* _Exercise requirements_:
Begin at the line below that contains "Where should I click to: Click the warranty". Repeat it and all remaining lines of the records exactly.

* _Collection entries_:
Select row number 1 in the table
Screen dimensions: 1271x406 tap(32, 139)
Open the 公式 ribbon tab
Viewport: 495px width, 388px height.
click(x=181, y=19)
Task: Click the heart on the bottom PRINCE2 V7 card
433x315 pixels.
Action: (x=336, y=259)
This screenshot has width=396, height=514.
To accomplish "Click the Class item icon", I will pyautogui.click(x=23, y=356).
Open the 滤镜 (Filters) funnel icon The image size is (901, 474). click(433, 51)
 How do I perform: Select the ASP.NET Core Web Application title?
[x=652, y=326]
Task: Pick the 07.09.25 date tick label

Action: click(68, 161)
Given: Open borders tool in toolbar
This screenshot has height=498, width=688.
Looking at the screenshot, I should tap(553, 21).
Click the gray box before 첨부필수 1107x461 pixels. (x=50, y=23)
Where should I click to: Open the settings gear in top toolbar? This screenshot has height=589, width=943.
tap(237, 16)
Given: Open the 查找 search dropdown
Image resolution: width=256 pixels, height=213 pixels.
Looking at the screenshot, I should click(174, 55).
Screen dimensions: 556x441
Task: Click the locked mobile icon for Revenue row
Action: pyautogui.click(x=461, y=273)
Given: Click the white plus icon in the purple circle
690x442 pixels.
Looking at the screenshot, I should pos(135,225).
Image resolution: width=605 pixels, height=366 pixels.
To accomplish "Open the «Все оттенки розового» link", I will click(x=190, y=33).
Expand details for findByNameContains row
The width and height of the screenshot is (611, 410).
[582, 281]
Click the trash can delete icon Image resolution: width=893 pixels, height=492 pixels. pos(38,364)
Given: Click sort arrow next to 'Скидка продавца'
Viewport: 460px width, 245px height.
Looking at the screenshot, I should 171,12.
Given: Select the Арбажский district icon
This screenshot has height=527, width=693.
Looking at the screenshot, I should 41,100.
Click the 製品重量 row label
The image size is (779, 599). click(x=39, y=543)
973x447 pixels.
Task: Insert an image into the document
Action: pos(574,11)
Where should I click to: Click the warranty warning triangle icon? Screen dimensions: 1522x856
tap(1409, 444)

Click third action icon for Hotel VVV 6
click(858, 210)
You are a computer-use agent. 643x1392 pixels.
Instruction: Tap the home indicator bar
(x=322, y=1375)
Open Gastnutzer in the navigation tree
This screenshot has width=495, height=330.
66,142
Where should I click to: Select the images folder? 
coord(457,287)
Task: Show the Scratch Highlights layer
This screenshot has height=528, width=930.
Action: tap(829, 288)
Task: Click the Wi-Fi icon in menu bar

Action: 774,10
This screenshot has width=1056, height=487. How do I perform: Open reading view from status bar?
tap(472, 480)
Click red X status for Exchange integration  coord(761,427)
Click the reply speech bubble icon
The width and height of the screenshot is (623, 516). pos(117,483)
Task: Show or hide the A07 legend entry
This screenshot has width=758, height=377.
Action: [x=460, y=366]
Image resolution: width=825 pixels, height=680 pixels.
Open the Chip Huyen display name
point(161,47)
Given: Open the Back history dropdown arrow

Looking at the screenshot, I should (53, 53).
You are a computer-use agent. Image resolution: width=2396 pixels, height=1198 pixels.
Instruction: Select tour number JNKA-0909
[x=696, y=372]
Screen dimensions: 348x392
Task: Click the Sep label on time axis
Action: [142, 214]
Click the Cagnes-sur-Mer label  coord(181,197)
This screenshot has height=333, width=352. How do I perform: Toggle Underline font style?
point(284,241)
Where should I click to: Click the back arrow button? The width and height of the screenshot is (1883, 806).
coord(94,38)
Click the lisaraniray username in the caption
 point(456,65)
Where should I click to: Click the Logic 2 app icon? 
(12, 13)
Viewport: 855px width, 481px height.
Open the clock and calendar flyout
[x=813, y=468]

* _Completed task_:
Where should I click to: Click the warranty warning triangle icon? Screen dimensions: 1522x856
tap(1409, 444)

Click third action icon for Hotel VVV 6
click(858, 210)
You are a computer-use agent. 643x1392 pixels.
Instruction: Tap the home indicator bar
(x=322, y=1375)
Open Gastnutzer in the navigation tree
This screenshot has width=495, height=330.
66,142
Where should I click to: Select the images folder? 
coord(457,287)
Task: Show the Scratch Highlights layer
This screenshot has height=528, width=930.
Action: tap(829, 288)
Task: Click the Wi-Fi icon in menu bar

Action: 774,10
This screenshot has width=1056, height=487. How do I perform: Open reading view from status bar?
tap(472, 480)
Click red X status for Exchange integration  coord(761,427)
Click the reply speech bubble icon
The width and height of the screenshot is (623, 516). pos(117,483)
Task: Show or hide the A07 legend entry
This screenshot has width=758, height=377.
Action: [x=460, y=366]
Image resolution: width=825 pixels, height=680 pixels.
Open the Chip Huyen display name
point(161,47)
Given: Open the Back history dropdown arrow

Looking at the screenshot, I should (53, 53).
You are a computer-use agent. Image resolution: width=2396 pixels, height=1198 pixels.
Instruction: Select tour number JNKA-0909
[x=696, y=372]
Screen dimensions: 348x392
Task: Click the Sep label on time axis
Action: [142, 214]
Click the Cagnes-sur-Mer label  coord(181,197)
This screenshot has height=333, width=352. How do I perform: Toggle Underline font style?
point(284,241)
Where should I click to: Click the back arrow button? The width and height of the screenshot is (1883, 806).
coord(94,38)
Click the lisaraniray username in the caption
 point(456,65)
Where should I click to: Click the Logic 2 app icon? 
(12, 13)
Viewport: 855px width, 481px height.
Open the clock and calendar flyout
[x=813, y=468]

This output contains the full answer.